Smart chairs and talking sofas for proactive OHS
Australian researchers want to ease the burden of back pain with their new invention – the smart chair.
Monash University engineers have developed office furniture that can tell a worker whether they are sitting correctly, when to get up and move around and, even compare notes with the furniture at home.
They envision a future where an office chair monitors a person’s spine throughout the day and sends adjustments back to the sofa at home, so that it can adjust to the perfect position for the evening.
The team hopes its advanced smart chair will make the office and workers safer and healthier.
The standard in current OH&S is to take preventative measures such as keeping chairs, desks and computers at the right height, but the Monash team says technology can create a proactive response, fixing problems before they occur.
The need is profound; a 2007 study by Access Economics estimated that back pain costs the economy $34.3 billion in lost workplace productivity and treatments.

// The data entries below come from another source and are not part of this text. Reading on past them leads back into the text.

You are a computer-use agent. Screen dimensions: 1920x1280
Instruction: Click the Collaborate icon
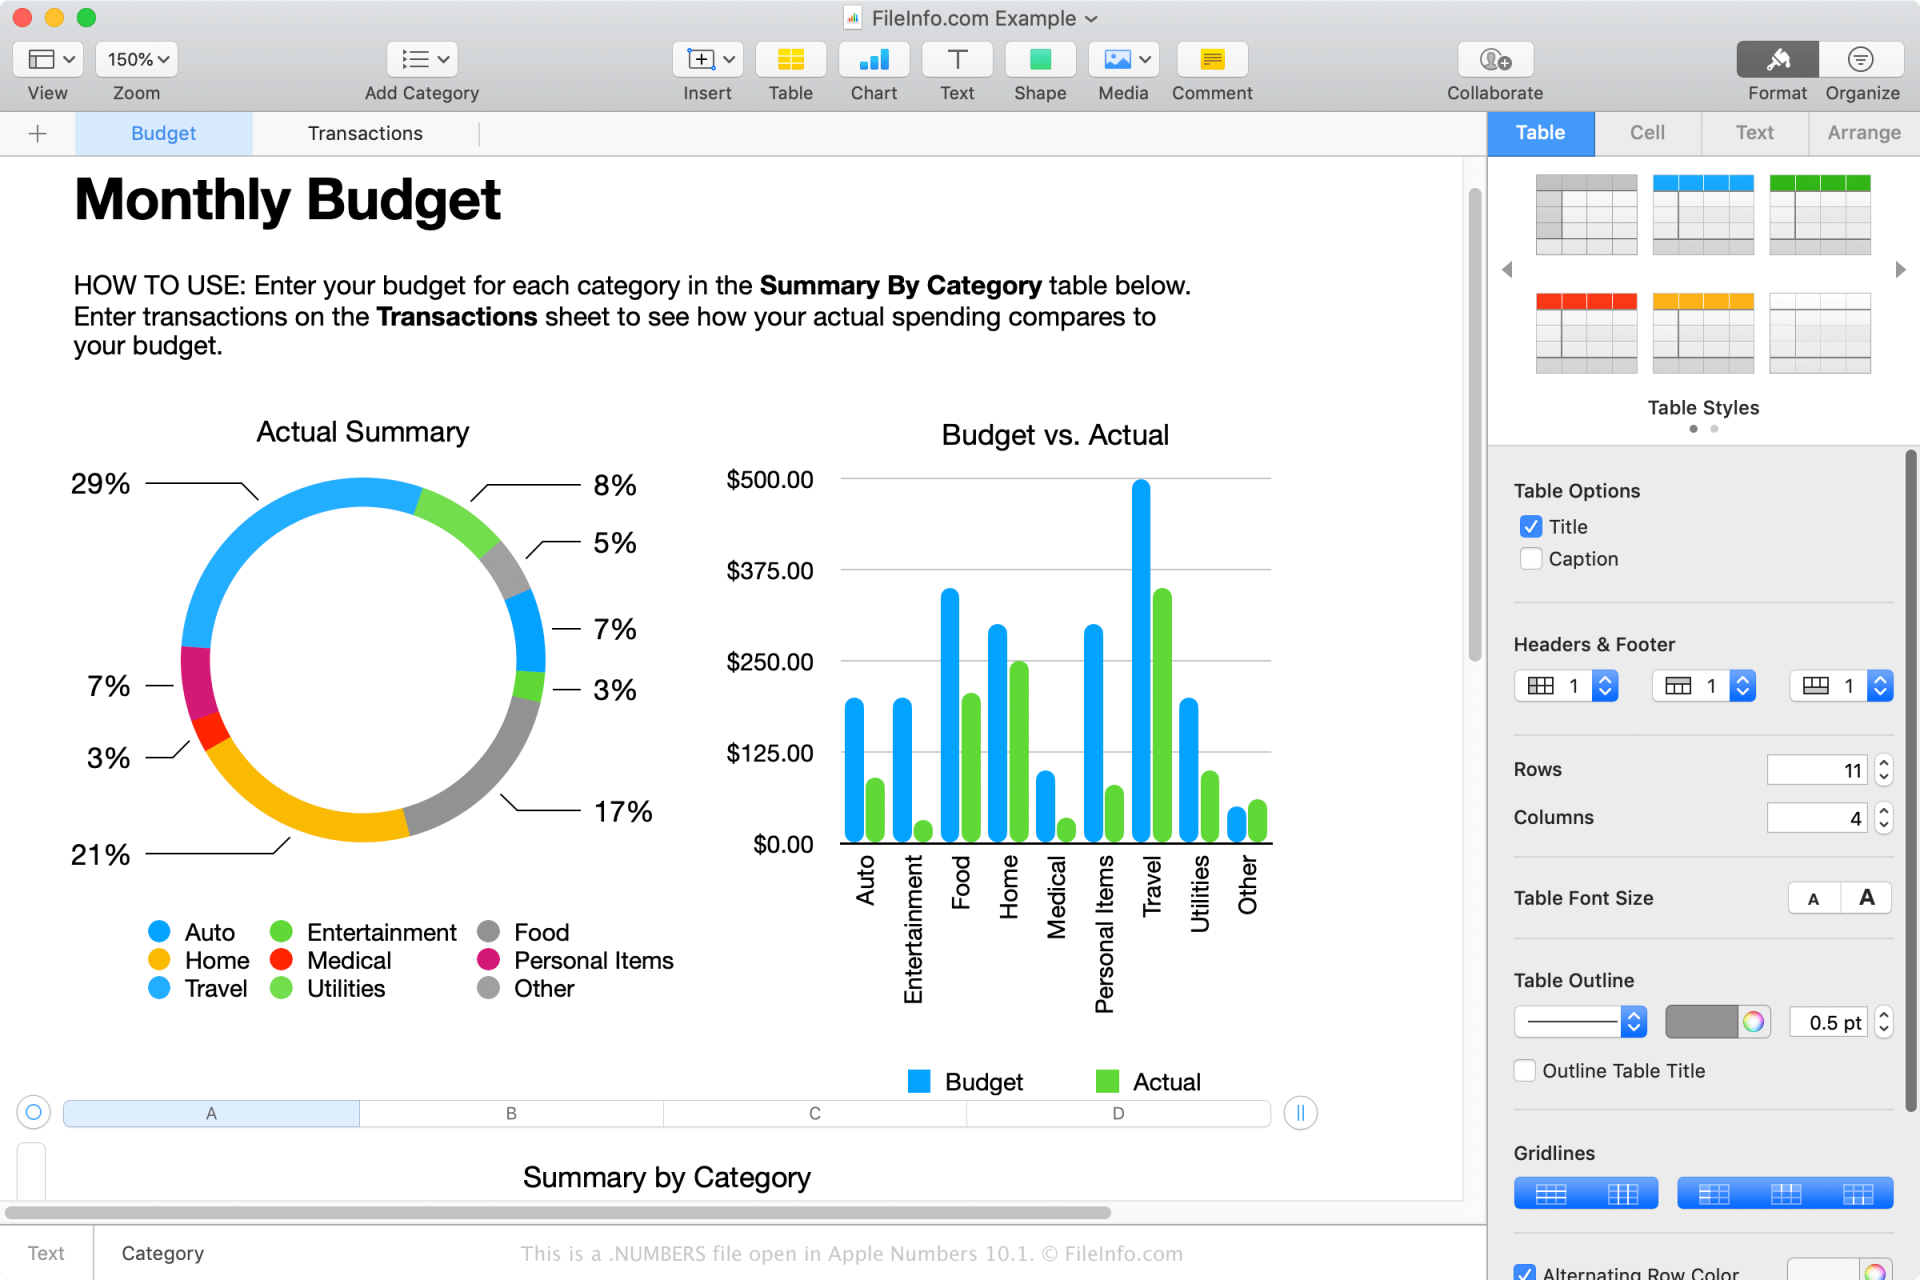pyautogui.click(x=1494, y=60)
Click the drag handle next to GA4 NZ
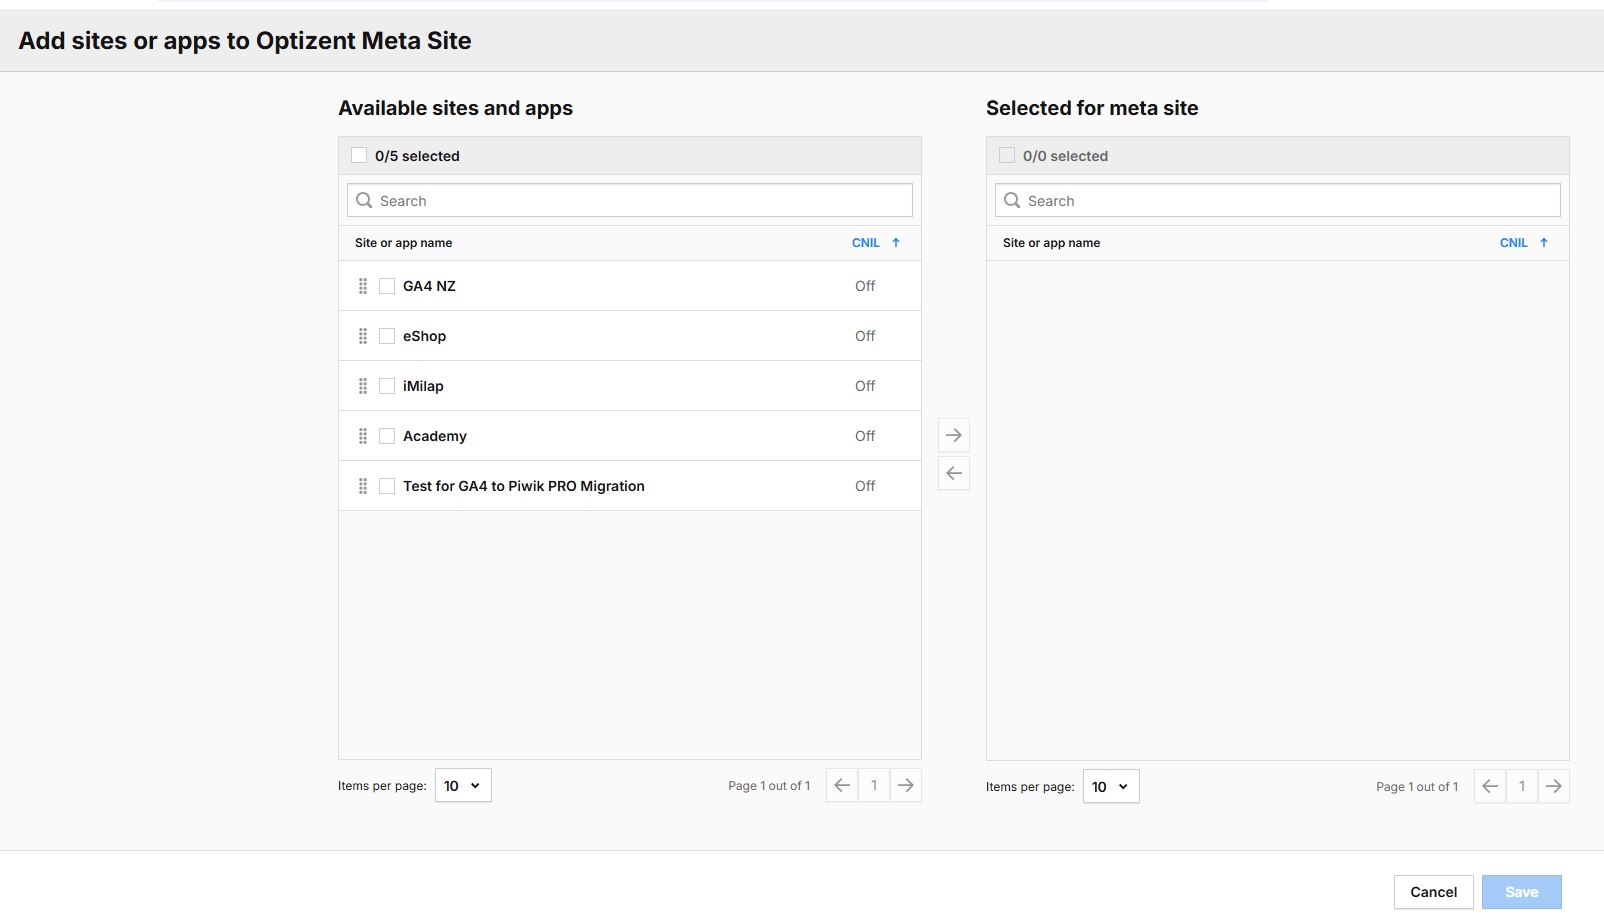The height and width of the screenshot is (920, 1604). (363, 285)
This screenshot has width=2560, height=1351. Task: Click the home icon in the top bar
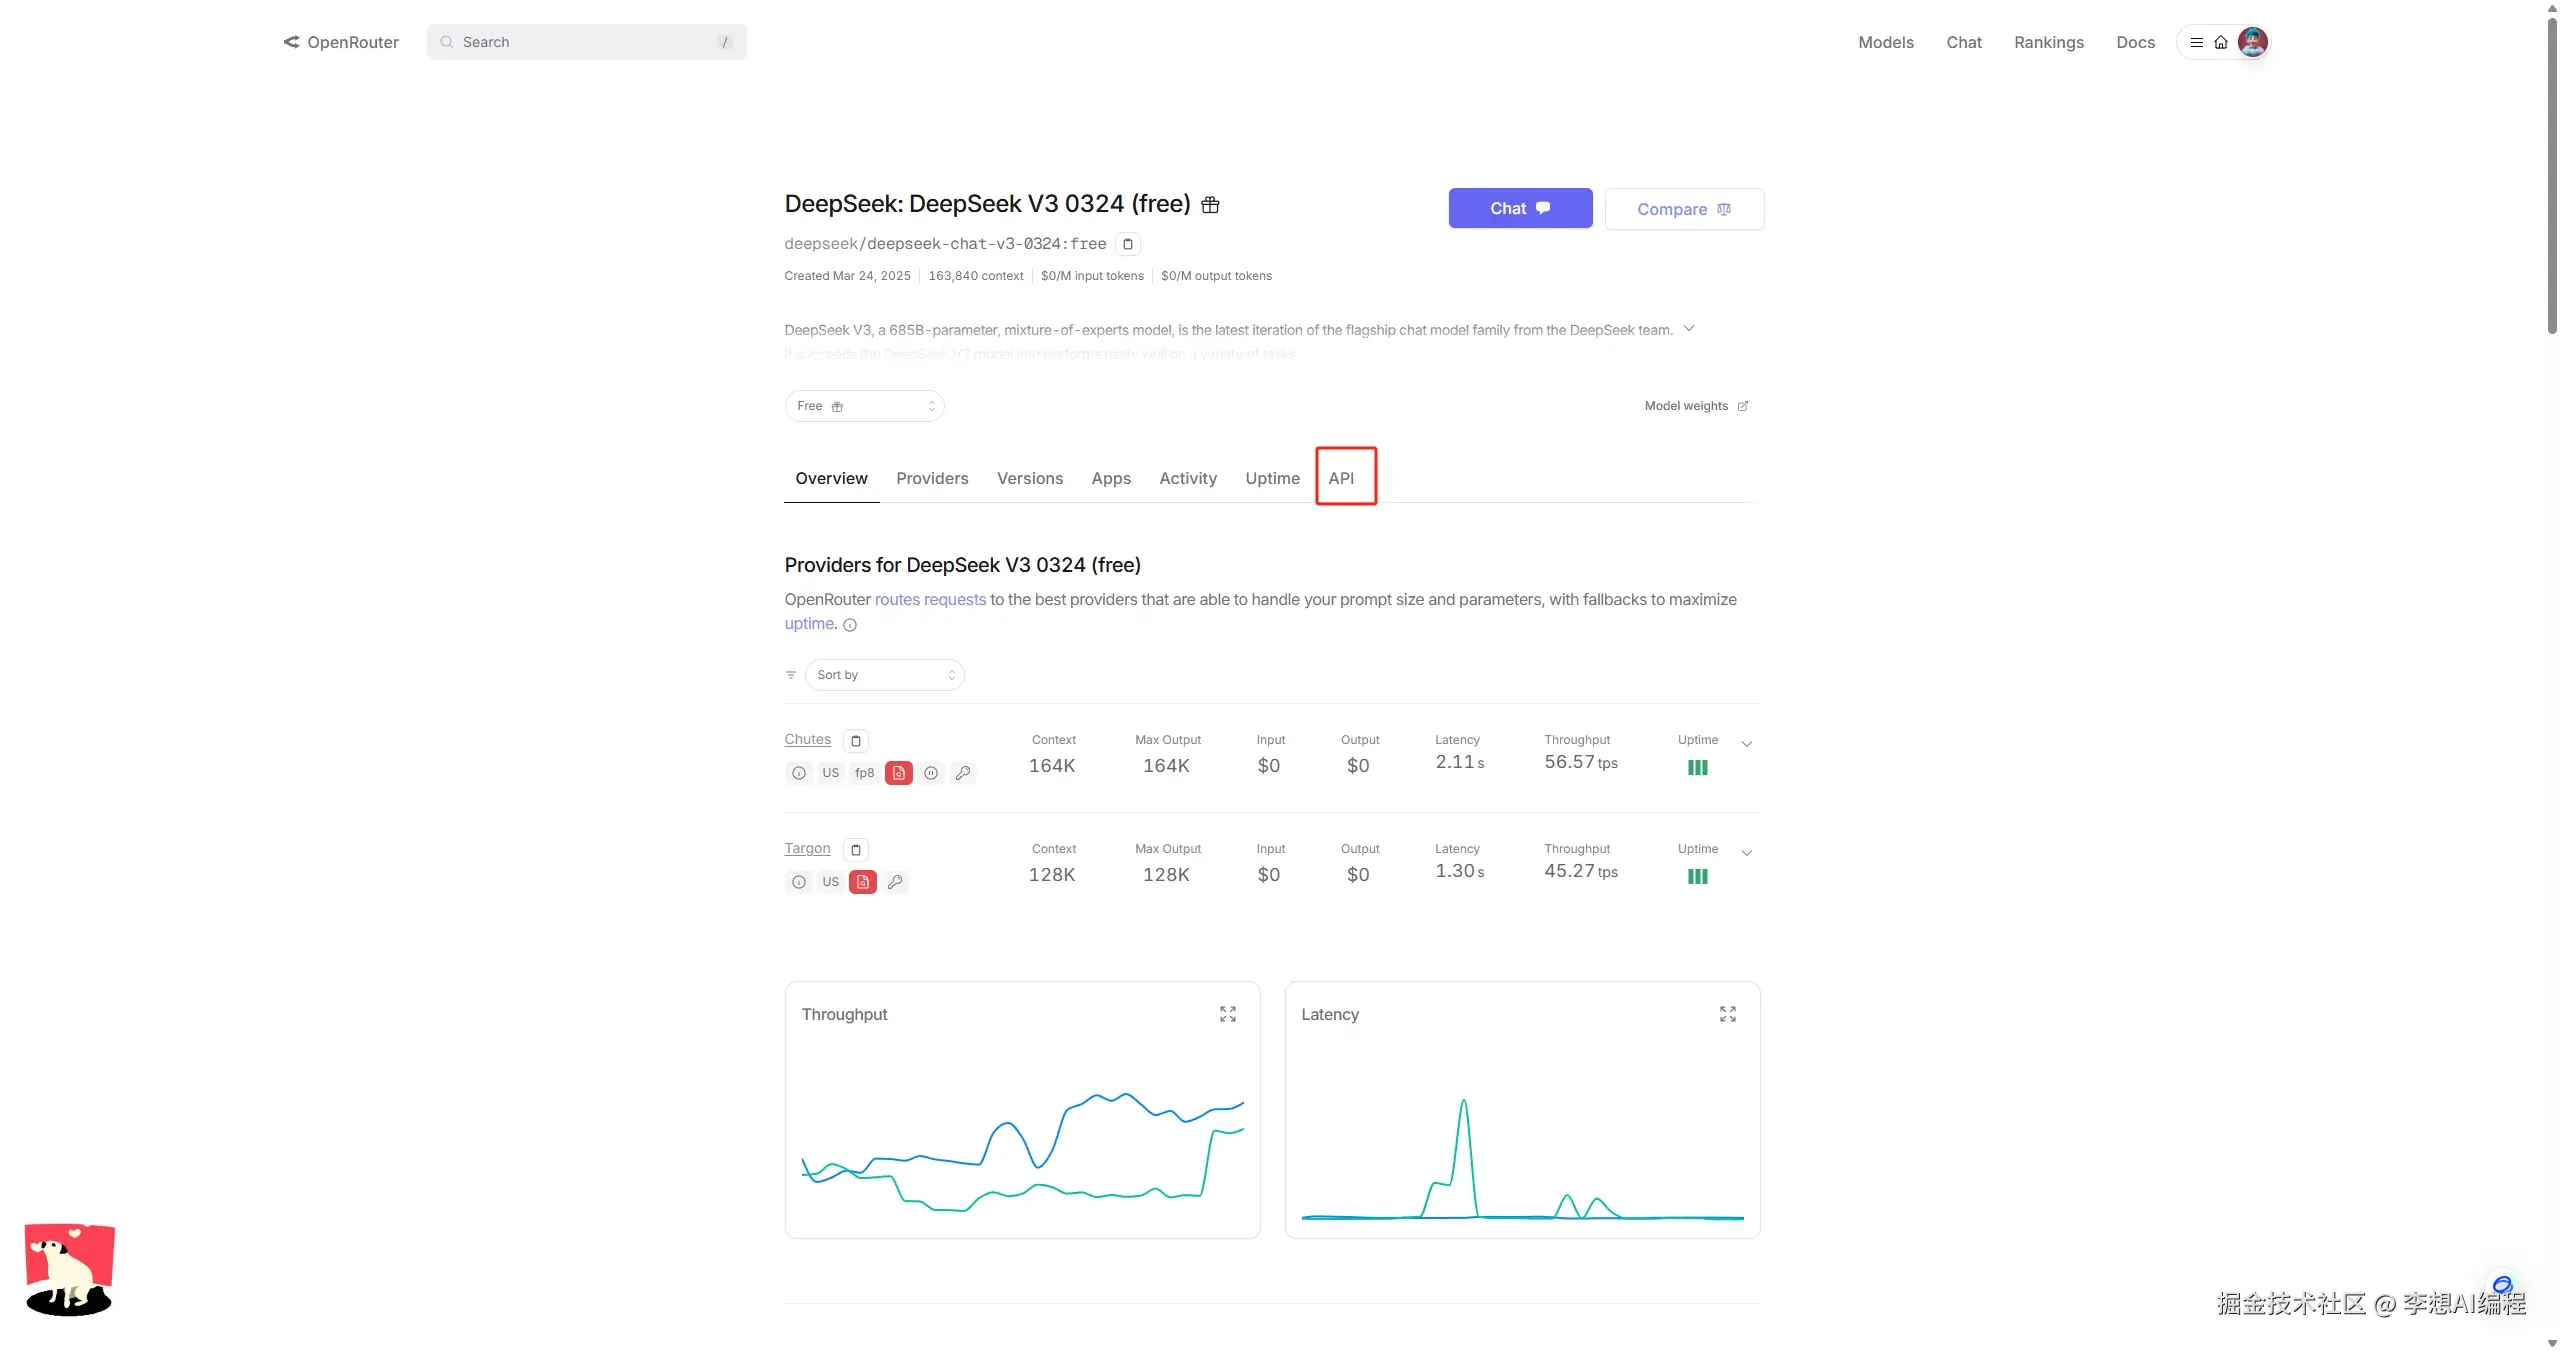tap(2220, 42)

Director of the Monash University’s International Tangible Interaction Design Lab, Dr Steven Jia Wang says his own back pain – and his expensive search for a good office chair – was the inspiration for what he calls “the virtual spine”.
At this stage, Dr Wang’s test chair looks like an ordinary office chair with a mess of electrical wires running between a central system and 78 pressure sensors in the chair’s seat and backrest pads.
The sensors detect the varying loads exerted by a person’s back and legs as they sit.
This information is logged, analysed and compared with “ideal” spinal positions. Then, after the individual user’s anatomy, usual posture and current problems have been factored in, the central system sends out advisory texts or emails to correct bad posture – not only in the office but also in the home.
Volunteers are testing the chair by spending one workday with monitors attached to their spines while they sit.
This will provide baseline data to enable chair sensor data to be calibrated against actual spine positions.
In the second phase of the study, the test chair will provide users with feedback on sitting habits while also monitoring posture.
Dr Wang has filed an international patent for the invention, which also won a 2013 Pro Vice-Chancellor’s Interdisciplinary Research (IDR) seed grant.
With clinical trial support from two of Australia’s leading medical service groups, Monash Health and Austin Health, the project is also being supported financially by a Beijing-based architectural engineering firm that expects to be manufacturing the smart chair commercially by 2020.